The Temple University Graduate Student Association is on strike. They have been striking since January 31 in order to get fairer wages for the considerable amount of work they do as graduate students and instructors. In response, on February 8, Temple University ended their tuition-remission, sent the strikers a bill for the semester, cancelled their health insurance, and hired adjuncts to replace them. It seems like a strategic move on the part of the university to destroy the liberal arts graduate program and it seems to be working. While some major news outlets have covered the strike, and prominent politicians have called for Temple to negotiate, little has changed in the last couple weeks.
This is more or less consistent with my experience at Temple, both with the administration and the professors. Neither were too concerned with the paltry living conditions of graduate students or the dismal state of graduate education in the liberal arts. They needed first-year survey courses taught at a discount rate and they let graduate students teach those courses in exchange for a small stipend and progress towards a mostly meaningless degree. I place more blame on the professors than most, as they are fundamental in upholding this system of exploitation as a means of furthering their careers in the dying days of the liberal arts. We expect administrators to cut costs – after all, it is their job to maximize profits. Professors, however, pretend to be liberal while upholding medieval institutions, absolving themselves of any responsibility while pointing a finger at adminstration.
As the strike continues, I wish the best to the graduate students who are fighting for better wages and urge them to walk away from the university and get a job that pays fair wages.
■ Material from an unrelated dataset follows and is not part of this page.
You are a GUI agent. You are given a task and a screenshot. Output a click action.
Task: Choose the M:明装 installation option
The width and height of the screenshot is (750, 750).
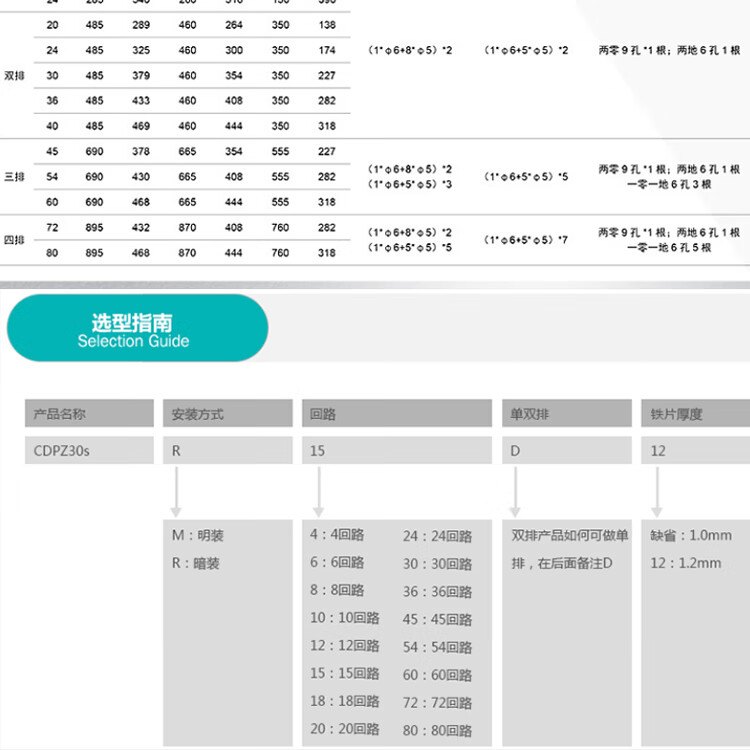point(198,536)
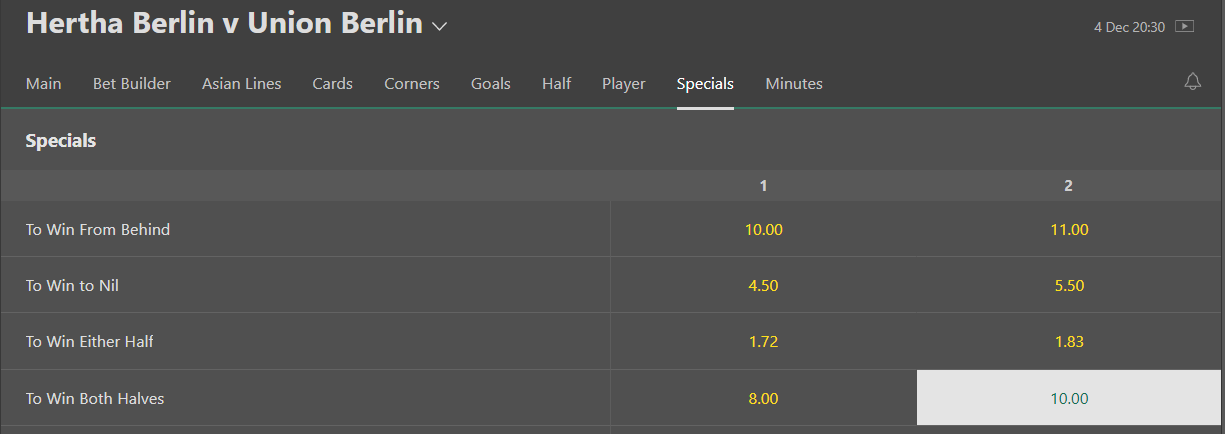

I leave you with a passage from a book about Starbucks by the Temple Professor Bryant Simon, who, ironically, studies labor movements. While his book is about the deception of corporate America, it might as well describe public universities: “Pretty quickly, I stopped seeing the company as an engine of community. Instead, I saw it as a mythmaker offering only an illusion of belonging and meeting its customers’ desire for connections in form, maybe, but surely not in substance. Once I came to this conclusion, I started to dig deeper into the company’s other promises–great working conditions, musical discovery, fair treatment of farmer, and concern for the environment. Every time I went excavating, the stories turned out to be more complex, more heavily edited, and more ambiguous than I had first thought. Each time, it became clear that Starbucks fulfilled its many promises only in the thinnest, most transitory of ways and that people’s desires went largely unfulfilled.”